Because smashing the bulb has become increasingly visible as the response to truth, the task of proclaiming the gospel has become more difficult.  The gospel message is that Christ has died for our sins and includes the importance of confessing and repenting of sin.  Jesus came saying, “Repent ye, and believe the gospel” (Mark 1:15b). The Apostle John wrote, “If we confess our sins, he is faithful and just to forgive us our sins, and to cleanse us from all unrighteousness” (1 John 1:9).  Here, the pre-requisite to forgiveness is confession and repentance of sin.  If the definition of sin is changed so that what the Bible calls sin is not called sin, where is the repenting?  If there is no repenting of the sin there is no forgiveness.  How then shall they repent of sin if they are told it is no sin to violate God’s word?
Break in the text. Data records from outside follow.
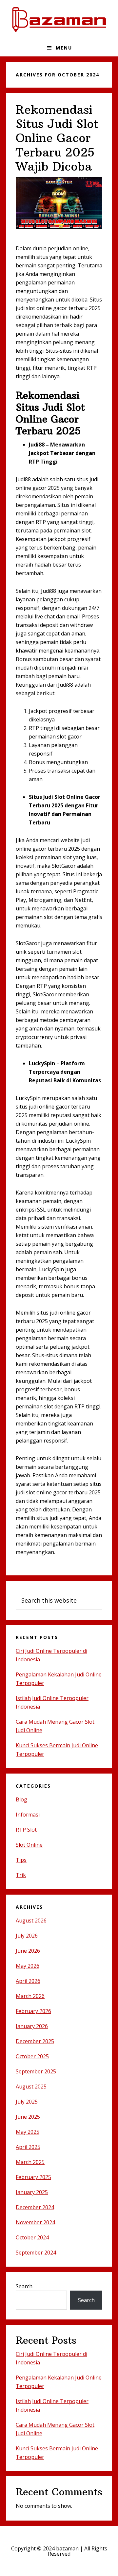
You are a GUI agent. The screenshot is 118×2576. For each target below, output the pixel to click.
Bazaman (59, 20)
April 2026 (28, 1980)
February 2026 (33, 2011)
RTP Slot (26, 1829)
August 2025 (31, 2086)
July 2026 (27, 1935)
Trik (21, 1875)
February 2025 (33, 2177)
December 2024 (35, 2207)
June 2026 (28, 1950)
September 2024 (36, 2252)
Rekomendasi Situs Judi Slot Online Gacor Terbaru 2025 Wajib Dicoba (57, 138)
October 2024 (32, 2237)
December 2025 (35, 2041)
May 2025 (27, 2131)
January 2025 (32, 2192)
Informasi (28, 1814)
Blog (21, 1799)
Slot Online (29, 1844)
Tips (21, 1859)
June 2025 (28, 2116)
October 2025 (32, 2056)
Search (24, 2286)
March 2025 (30, 2162)
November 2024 (35, 2222)
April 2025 (28, 2146)
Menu (64, 48)
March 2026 (30, 1996)
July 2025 (27, 2101)
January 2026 (32, 2026)
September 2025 (36, 2071)
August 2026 (31, 1920)
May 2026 (27, 1965)
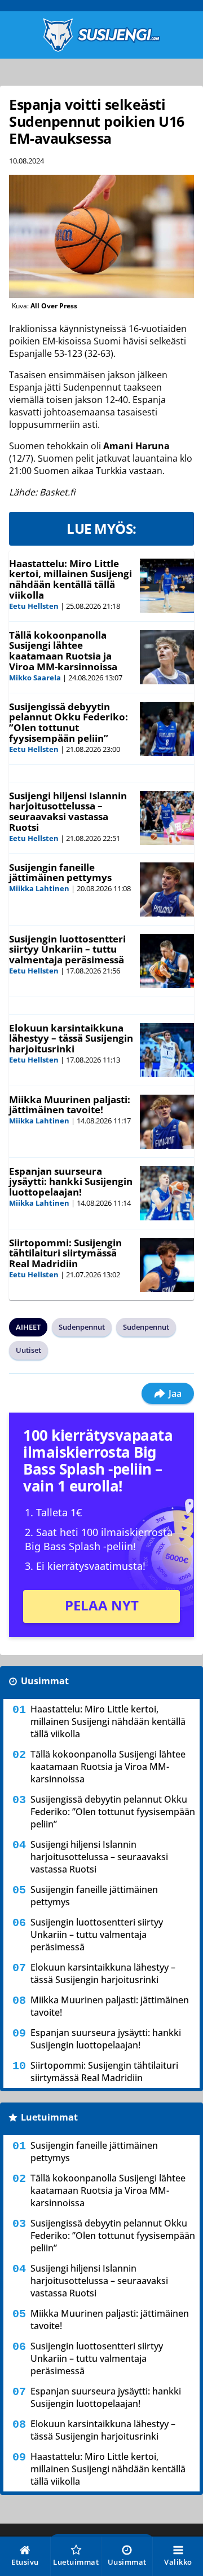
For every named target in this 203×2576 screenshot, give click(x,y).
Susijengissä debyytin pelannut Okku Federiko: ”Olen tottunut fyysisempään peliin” (68, 722)
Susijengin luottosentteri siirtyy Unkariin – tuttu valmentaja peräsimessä (67, 949)
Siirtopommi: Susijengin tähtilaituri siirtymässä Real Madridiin (65, 1253)
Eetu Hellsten (34, 606)
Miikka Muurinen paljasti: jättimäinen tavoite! (69, 1105)
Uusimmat (45, 1681)
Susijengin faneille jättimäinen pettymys (60, 872)
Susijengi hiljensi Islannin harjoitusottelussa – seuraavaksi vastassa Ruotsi (68, 811)
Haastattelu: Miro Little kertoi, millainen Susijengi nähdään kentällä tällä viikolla (70, 579)
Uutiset (28, 1350)
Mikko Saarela (35, 677)
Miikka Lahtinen (39, 888)
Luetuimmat (49, 2117)
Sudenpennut (82, 1327)
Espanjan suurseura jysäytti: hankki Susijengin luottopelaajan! (71, 1181)
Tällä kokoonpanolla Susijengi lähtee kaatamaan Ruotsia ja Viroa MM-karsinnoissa (63, 650)
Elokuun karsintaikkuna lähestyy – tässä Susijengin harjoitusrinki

That is the present problem.  Churches have capitulated to the Cains who are bringing their perverted offerings and are yet expecting God’s blessing.  But “sin lieth at the door” and there is no true repentance so there is no forgiveness.  The blind have led the blind and they are both in the ditch claiming to be acceptable with God, but “a deceived heart hath turned him aside, that he cannot deliver his soul, nor say, Is there not a lie in my right hand?” (Isa. 44:20).

Does God have a word for us?  Listen. “Hear the word of the LORD, ye that tremble at his word; Your brethren that hated you, that cast you out for my name’s sake, said, Let the LORD be glorified: but he shall appear to your joy, and they shall be ashamed” (Isa. 66:5).   Just as Abel’s blood cried out to God for justice so do the fragments of perverted justice cry out to God for relief from those who so maliciously have smashed the representatives of light.

There is a word, too, for those who have done the smashing.  It is not yet too late.  There is still time.  “Repent ye, and believe the gospel.”



  1. Reply
    Chris Ritchey says

    Great article, Dave!

  2. Reply
    M.L. Hobbs says

    What freedom it is to living-in-the-“light”.